Using the listing below, return each line exactly as it reads.
↓
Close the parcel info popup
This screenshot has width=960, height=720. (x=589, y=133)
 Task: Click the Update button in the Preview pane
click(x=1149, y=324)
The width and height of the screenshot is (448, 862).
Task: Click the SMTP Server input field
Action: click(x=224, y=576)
↑
Expected output:
Close the parcel info popup
This screenshot has width=960, height=720. (x=589, y=133)
 Task: Click the Update button in the Preview pane
click(x=1149, y=324)
The width and height of the screenshot is (448, 862).
Task: Click the SMTP Server input field
Action: click(x=224, y=576)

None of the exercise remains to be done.